[[ Text provided open ]]
A Series of a length of 1 will be broadcasted to match the height of the DataFrame. Note that a select may produce new columns that are aggregations, combinations of expressions, or literals.

In [5]:
df.select(
    pl.sum("nrs"),
    pl.col("names").sort(),
    pl.col("names").first().alias("first name"),
    (pl.mean("nrs") * 10).alias("10xnrs"),
)

nrs,names,first name,10xnrs
i64,str,str,f64
11,,"""foo""",27.5
11,"""egg""","""foo""",27.5
11,"""foo""","""foo""",27.5
11,"""ham""","""foo""",27.5
11,"""spam""","""foo""",27.5


In [6]:
df.with_columns(
    pl.sum("nrs").alias("nrs_sum"),
    pl.col("random").count().alias("count"),
)

nrs,names,random,groups,nrs_sum,count
i64,str,f64,str,i64,u32
1.0,"""foo""",0.020161,"""A""",11,5
2.0,"""ham""",0.38525,"""A""",11,5
3.0,"""spam""",0.556443,"""B""",11,5
,"""egg""",0.033624,"""C""",11,5
5.0,,0.267556,"""B""",11,5


In the filter context you filter the existing dataframe based on arbritary expression which evaluates to the Boolean data type.

In [7]:
df.filter(pl.col("nrs") > 2)

nrs,names,random,groups
i64,str,f64,str
3,"""spam""",0.556443,"""B"""
5,,0.267556,"""B"""


In the groupby context expressions work on groups and thus may yield results of any length (a group may have many members).
[[ Text provided closed ]]
[[ Data block open ]]
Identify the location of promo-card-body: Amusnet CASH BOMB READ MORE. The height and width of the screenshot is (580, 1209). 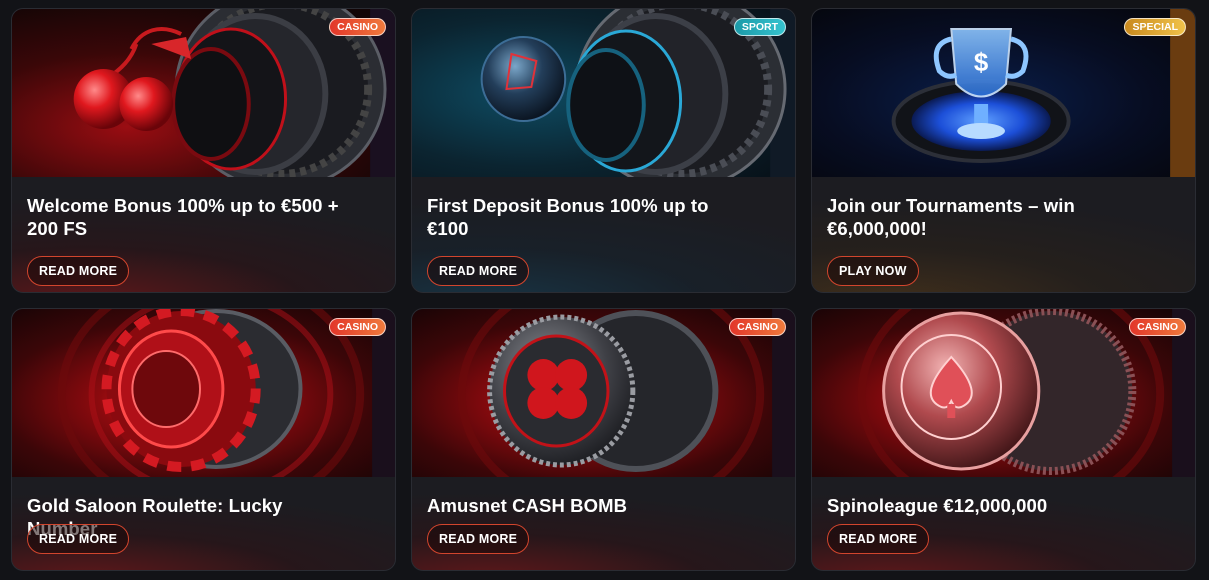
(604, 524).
[[ Data block closed ]]
Task list:
• A. Transcribe the passage on Polars contexts from "A Series of" up to and including "expressions, or literals.".
• B. Pick up the passage on Polars contexts after its final sentence and carry it forward.
The lines above are not needed for this work.

Written answers:
• A.
A Series of a length of 1 will be broadcasted to match the height of the DataFrame. Note that a select may produce new columns that are aggregations, combinations of expressions, or literals.

• B.
In [8]:
df.groupby("groups").agg(
    pl.sum("nrs"),  # sum nrs by groups
    pl.col("random").count().alias("count"),  # count group members
    # sum random where name != null
    pl.col("random").filter(pl.col("names").is_not_null()).sum().suffix("_sum"),
    pl.col("names").reverse().alias(("reversed names")),
)

groups,nrs,count,random_sum,reversed names
str,i64,u32,f64,list[str]
"""A""",3.0,2,0.40541,"[""ham"", ""foo""]"
"""B""",8.0,2,0.556443,"[null, ""spam""]"
"""C""",,1,0.033624,"[""egg""]"


## Lazy v Eager API

Polars supports two modes of operation: lazy and eager. In the eager API the query is executed immediately while in the lazy API the query is only evaluated once it is 'needed'. Deferring the execution to the last minute can have significant performance advantages that is why the Lazy API is preferred in most cases.

In [9]:
df = pl.read_csv("iris.csv")
df_small = df.filter(pl.col("sepal_length") > 5)
df_agg = df_small.groupby("species").agg(pl.col("sepal_width").mean())

In this example we use the eager API to:

- Read the iris dataset.
- Filter the dataset based on sepal length
- Calculate the mean of the sepal width per species

Every step is executed immediately returning the intermediate results. This can be very wasteful as we might do work or load extra data that is not being used. If we instead used the lazy API and waited on execution until all the steps are defined then the query planner could perform various optimizations. In this case:

Predicate pushdown: Apply filters as early as possible while reading the dataset, thus only reading rows with sepal length greater than 5.

Projection pushdown: Select only the columns that are needed while reading the dataset, thus removing the need to load additional columns (e.g. petal length & petal width)l width)

In [10]:
q = (
    pl.scan_csv("iris.csv")
    .filter(pl.col("sepal_length") > 5)
    .groupby("species")
    .agg(pl.col("sepal_width").mean())
)

df = q.collect()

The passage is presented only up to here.